Taught by his father Alessandro Scarlatti, Domenico was appointed composer and organist at the Royal Chapel at Naples in 1701, aged just 16. Two years later his first operas, Ottavia restituita al trono and Il Giustino were performed in the same city. He continued his studies with Gasparini, moving to Venice to do so in 1705, and in 1709 to Rome. There he met Handel and engaged him in an amicable contest of keyboard skills - the audience declared Handel the victor at the organ, but Scarlatti was more formidable when it came to the harpsichord.

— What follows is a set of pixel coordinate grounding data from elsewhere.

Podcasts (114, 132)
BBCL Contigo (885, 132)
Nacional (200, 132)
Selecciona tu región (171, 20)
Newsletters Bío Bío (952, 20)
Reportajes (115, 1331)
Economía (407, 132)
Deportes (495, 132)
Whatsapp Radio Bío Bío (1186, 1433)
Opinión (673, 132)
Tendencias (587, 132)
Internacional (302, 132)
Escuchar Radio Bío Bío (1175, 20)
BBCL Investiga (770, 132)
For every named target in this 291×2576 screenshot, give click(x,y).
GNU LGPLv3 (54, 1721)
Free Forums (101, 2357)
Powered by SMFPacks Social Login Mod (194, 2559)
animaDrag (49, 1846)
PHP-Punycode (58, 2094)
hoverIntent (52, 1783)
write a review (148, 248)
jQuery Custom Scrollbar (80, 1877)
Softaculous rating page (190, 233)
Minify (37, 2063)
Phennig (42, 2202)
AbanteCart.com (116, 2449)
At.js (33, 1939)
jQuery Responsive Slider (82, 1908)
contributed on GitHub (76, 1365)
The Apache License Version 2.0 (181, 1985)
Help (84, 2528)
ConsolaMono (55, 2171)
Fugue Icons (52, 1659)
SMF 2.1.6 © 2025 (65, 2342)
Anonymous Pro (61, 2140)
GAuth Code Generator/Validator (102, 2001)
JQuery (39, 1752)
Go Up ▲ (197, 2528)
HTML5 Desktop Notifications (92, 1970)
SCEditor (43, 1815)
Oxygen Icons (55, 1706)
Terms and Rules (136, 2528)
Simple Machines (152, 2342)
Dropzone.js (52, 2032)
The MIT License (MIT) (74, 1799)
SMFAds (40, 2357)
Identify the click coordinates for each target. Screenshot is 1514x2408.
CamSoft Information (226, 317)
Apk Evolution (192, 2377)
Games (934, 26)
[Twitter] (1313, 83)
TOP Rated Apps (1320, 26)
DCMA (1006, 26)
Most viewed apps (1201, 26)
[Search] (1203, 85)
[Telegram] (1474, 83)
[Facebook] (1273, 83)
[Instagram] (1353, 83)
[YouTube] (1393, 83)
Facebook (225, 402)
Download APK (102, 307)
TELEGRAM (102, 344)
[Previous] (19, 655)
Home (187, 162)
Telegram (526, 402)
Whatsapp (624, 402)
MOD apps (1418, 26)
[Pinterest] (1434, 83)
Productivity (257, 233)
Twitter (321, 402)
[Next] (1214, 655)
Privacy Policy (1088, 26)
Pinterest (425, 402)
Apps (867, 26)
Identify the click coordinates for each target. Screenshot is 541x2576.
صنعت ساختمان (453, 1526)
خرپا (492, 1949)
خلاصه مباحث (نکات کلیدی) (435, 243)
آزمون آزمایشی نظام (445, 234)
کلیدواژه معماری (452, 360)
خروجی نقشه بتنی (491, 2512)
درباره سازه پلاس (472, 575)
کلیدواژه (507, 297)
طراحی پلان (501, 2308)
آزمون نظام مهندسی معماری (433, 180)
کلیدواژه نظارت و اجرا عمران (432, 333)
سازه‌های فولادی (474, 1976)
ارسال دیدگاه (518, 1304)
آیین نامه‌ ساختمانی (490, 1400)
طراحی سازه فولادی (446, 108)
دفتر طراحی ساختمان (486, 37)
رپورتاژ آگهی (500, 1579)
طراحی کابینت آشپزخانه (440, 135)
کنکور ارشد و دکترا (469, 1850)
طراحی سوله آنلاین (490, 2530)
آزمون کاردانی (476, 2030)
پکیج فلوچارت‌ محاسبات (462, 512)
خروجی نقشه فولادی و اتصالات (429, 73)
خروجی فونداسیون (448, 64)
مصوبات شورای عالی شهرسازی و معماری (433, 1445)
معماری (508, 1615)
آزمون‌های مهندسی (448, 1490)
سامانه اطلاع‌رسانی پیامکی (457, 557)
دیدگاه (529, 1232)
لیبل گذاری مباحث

Between 1709 and 1714 he was maestro di cappella to the Queen of Poland in her palace in Rome. He composed operas and oratorios for her court theatre, but was lured away with the same position at the Vatican. Many believe that after his resignation in 1720 he travelled to London, but although his works were performed there at this time there is no evidence that he was there himself. He did, however, go to Lisbon, to work at the court of Princess Maria Barbara, whose marriage to a Spanish prince in 1729 took him to Madrid. He was to stay there for the rest of his life.
Scarlatti founded a school in Madrid; leaving aside his operatic career he concentrated on instrumental teaching, in particular the harpsichord. It was on this instrument that Scarlatti was to leave perhaps his most enduring legacy - over 600 pieces for keyboard, mainly one-movement sonatas. Their flair, freedom of form and largely homophonic style served as a model to his pupils, chief amongst whom was Antonio Soler.
Domenico died in Madrid in 1757, but his legacy was sustained by those who drew inspiration from his extravagant keyboard style; amongst those who edited his sonatas were the Romantic virtuosi Czerny, Tausig and Sauer.